To think my family are making me worse?
tinatt · 06/11/2018 12:20
I'm depressed and my anxiety is out of control.
I can't sleep and so many physical symptoms.
The only family I have is my dad and I'm looking for support and all he says is I'm making him unhappy and I've ruined Christmas by being this way.
This is obviously making me feel more hopeless and useless and I need him to be there for me.
Not say I'm making him unhappy and he has no interest in anything because of me.
I can't take any more.
ClarabellaCTL · 06/11/2018 12:25
OP I'm really sorry you are feeling like this. Your Dad shouldn't have said that to you. Have you sought help for your depression and anxiety? I think you must go to your doctor urgently. Maybe your Dad is feeling like he doesn't know what he can do to help you? x
hazell42 · 06/11/2018 12:40
Please see your gp. I'm sorry you are feeling low. Unfortunately, though not reasonable, it is unwise to expect other people to have regard for your mental health and moderate their behaviour accordingly.
Some people are too selfish, too inconsiderate or too wrapped up in their own problems to do this.
No one will put you first until you do. Please seek help.
Alfie190 · 06/11/2018 12:42
Your dad probably does not know what to do. Parents do not know everything.
You need some support, can you try getting some professional support via your GP. Or maybe call the samaritans for somebody to talk to straight away.
Gatehouse77 · 06/11/2018 12:45
It sounds like you are having a really tough time at the moment. Might be worth speaking to either of these organisations.
Samaritans will offer to listen but do not give advice. They will talk through options.
MIND is more specific and you may find useful information on their website as well as a helpline.
redexpat · 06/11/2018 12:52
Oh dear that is really unhelpful and incredibly hurtful. So you know you cant get support from him. Do you have any good friends you can turn to?
Biddie191 · 06/11/2018 13:06
You need to speak to someone - Samaritans or GP are a good first port of call. It sounds like your father may have some issues of his own, and because of that isn't being at all supportive. Don't let this make you feel worse though - look after yourself, and don't be too hard on yourself
tinatt · 06/11/2018 13:07
I'm seeing a mental health nurse weekly.
Only had 2 sessions so I guess I can't expect miracles.

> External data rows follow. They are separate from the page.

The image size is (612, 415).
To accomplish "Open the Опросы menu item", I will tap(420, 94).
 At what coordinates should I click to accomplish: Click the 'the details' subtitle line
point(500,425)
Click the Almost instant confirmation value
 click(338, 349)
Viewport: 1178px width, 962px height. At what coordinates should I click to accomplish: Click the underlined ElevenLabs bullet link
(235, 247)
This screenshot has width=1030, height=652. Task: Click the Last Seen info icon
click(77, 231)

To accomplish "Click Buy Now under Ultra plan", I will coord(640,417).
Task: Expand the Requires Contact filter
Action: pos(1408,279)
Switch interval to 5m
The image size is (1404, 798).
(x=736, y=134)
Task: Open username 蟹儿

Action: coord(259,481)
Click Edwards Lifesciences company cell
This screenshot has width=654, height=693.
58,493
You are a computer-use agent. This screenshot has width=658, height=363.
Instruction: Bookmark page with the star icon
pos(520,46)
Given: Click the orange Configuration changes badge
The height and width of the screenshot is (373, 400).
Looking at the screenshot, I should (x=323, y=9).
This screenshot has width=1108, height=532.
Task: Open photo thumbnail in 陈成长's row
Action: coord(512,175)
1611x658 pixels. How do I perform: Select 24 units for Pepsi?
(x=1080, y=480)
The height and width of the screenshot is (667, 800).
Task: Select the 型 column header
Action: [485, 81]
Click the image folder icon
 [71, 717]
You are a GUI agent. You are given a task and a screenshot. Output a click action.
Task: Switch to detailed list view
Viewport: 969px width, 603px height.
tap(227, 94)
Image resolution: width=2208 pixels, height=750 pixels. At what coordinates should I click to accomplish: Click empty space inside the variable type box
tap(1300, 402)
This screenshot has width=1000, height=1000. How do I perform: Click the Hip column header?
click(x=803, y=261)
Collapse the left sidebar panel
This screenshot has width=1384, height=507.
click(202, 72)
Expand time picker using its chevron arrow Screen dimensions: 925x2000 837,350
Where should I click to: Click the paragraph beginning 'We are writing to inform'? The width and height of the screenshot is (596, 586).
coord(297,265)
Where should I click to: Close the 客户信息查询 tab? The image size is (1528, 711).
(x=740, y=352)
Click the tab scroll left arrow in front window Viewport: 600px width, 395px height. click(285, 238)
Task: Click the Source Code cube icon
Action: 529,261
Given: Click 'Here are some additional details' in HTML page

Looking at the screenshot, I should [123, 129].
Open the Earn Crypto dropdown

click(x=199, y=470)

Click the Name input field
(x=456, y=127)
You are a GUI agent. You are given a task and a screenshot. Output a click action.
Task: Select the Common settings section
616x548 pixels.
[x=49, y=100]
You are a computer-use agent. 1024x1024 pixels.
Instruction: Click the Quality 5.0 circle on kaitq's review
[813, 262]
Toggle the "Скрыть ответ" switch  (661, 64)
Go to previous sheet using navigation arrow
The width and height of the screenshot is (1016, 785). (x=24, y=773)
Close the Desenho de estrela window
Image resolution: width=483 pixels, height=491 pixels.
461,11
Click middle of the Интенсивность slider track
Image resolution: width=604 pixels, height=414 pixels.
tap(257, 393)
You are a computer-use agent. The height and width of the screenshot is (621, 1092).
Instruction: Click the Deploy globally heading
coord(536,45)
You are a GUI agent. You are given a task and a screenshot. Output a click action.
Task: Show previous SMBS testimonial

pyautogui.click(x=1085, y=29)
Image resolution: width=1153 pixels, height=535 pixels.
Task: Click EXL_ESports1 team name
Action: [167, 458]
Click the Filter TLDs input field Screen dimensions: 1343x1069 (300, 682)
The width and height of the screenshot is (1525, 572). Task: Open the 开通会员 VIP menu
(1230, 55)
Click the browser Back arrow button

At the minute my mindset is things will never get better.
FissionChips · 06/11/2018 13:22
Antidepressants do often make you feel awful for a couple of weeks, it’s somthing you have to push through.
Have you spoken to your MH nurse about trying a different medication? A lot of people who have anxiety as their main symptom find that citalopram works well.
gamerchick · 06/11/2018 13:28
Then you need to try another one.... Then another one until you find one that works.
What does help look like to you? What is it you exactly want from your dad?. Sometimes even parents just dont know what to do.
tinatt · 06/11/2018 13:38
Its not so much "help" that I want from my dad ...it's just him not making me feel worse by saying I'm to blame for him being unhappy.
I can't stand anymore guilt tbh
CSIblonde · 06/11/2018 13:49
Your Dad isn't very supportive. (& Xmas is weeks away FGS). You need different meds. Sertraline works for me but you might be better on Citalopram or something else, they all take 3weeks to kick in tho. Depression & anxiety are debilitating but it can get better IME. The book CBT for Dummies (Amazon 4.99)will give you coping strategies for anxiety and help with your negative thoughts & catastrophising. It really helped me feel calmer & more positive that there is a light at the end of the tunnel.
dangermouseisace · 06/11/2018 14:08
Your dad is being a twat.
I think you need to find other sources of support, as your dad is worse than useless in that respect. The organisations mentioned are good. There is a mental health board on here. There is also Elefriends which is on Minds website and is online peer support.
Bombardier25966 · 06/11/2018 14:16
Are you getting any social care support for your grandma?
You're under so much stress caring for her, it's understandable that you're struggling.